Ancak bunlar sadece duyum. Ben biraz Almanya ve daha kuzeyindeki düzeneği
seviyorum. Oradaki herkes neyi, ne zaman ve ne kadar yapması gerektiğini daha
iyi tartıyor. Masa meraklısı olmayan bir yönetmenle çalıştım geçmişte. Meğer
Günter Grass’ın oğluymuş ve ben sonradan öğrendim. İş bittiğinde bana, ‘’Kim
olduğunu biliyorsunuz, değil mi?’’ dediler. Kendisinin yönetmen olduğundan bile
şüpheliydim. Çünkü ben oynarken iki metre ötemde yere oturmuş, öyle izliyordu
beni monitörden. Öyle masanın arkasında bir sürü kişi tarafından çevresi
sarılmış ve üzeri örtülü şekilde izlemiyordu. Önünde Bluetooth ayarlı bir
monitör bulunuyordu. Beni sarılarak karşılayıp aynı şekilde de uğurladı. Ve
yönetmendi yahu! (Gülüyor).
Danimarka’da da bu tarz bir olay başıma geldi. Bir
çocuk oyununa gittik. Üç kişi sahnenin ön kısmına gelip şarkı söylüyordu. Güzel
bir oyundu. Oyundan sonra bizi ağırlayan kişiye bu üç kişinin kim olduğunu
sordum. Meğer Danimarka’da çok ünlülermiş ve konserleri hınca hınç dolarmış. Çocuk
oyununda öne gelip şarkı söylediler ama (gülüyor). Ne yazık ki bacaklarımı
altıma kıvırıp oturmak zorunda kalıyorum bundan sonra. Bizde neden olmuyor diye
düşünmüyor değilim. Olmuyor yani. Şu an şikayet ettiğim veya edeceğim şeyin
daha fazlasını besliyor ve oluşturuyorum aynı zamanda. Üzerine konuşarak bunu
gösteriyorsam benim de sorumluluğum var. ‘’Bu koşullar altında bunu
yapmıyorum’’ demediysem benim de sorumluluğum var. ‘’Bunu düzeltmek için
yapabileceğim bir şey var mı?’’ diye soruyorsam sorumluluk yine bende.

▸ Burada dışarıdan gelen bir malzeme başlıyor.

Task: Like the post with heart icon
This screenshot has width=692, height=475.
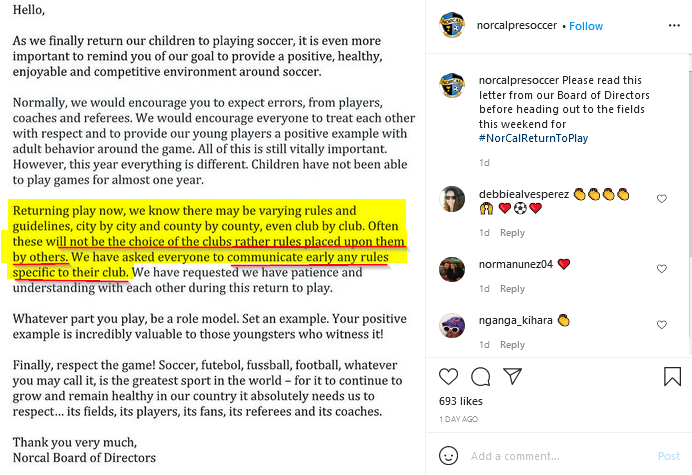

Dolayısıyla
ortada bir günah varsa hepimiz günahkârız. Bundan sakınacak ya da geri
çekilecek değilim. O düzen bizi beslediği sürece şikayeti daha minimize
yapıyoruz zaten. Dişlerimizi kapatıp dudaklarımızı sıkarak konuşuyoruz. Beni de
içeren bir çoğunluk olarak riyakârız.
● Şehir Tiyatroları’ndan çıkarılan isimlerden
bazıları görevlerine geri döndü. Ancak yine de yakın geçmişte yaşananların
yankısı sürüyor. Devlet Tiyatroları’nda da Türkçe metin oynama zorunluluğu söz
konusu. Nasıl yorumluyorsunuz tüm bunları?
Ülke böyle,
beğenmeyen Bertolt Brecht gibi gider. Maalesef Brecht’in gittiği koşullara
doğru yöneliyor manzara. Sağ kalmak da savaştır. Bunun içinde ya debeleneceğiz
ya da gideceğiz. Neresinden tutsanız elinizde kalıyor. Bundan 10-15 yıl önce
eleştirdiğimiz kurumları başkaları eleştiriyor diye savunmaya geçtik.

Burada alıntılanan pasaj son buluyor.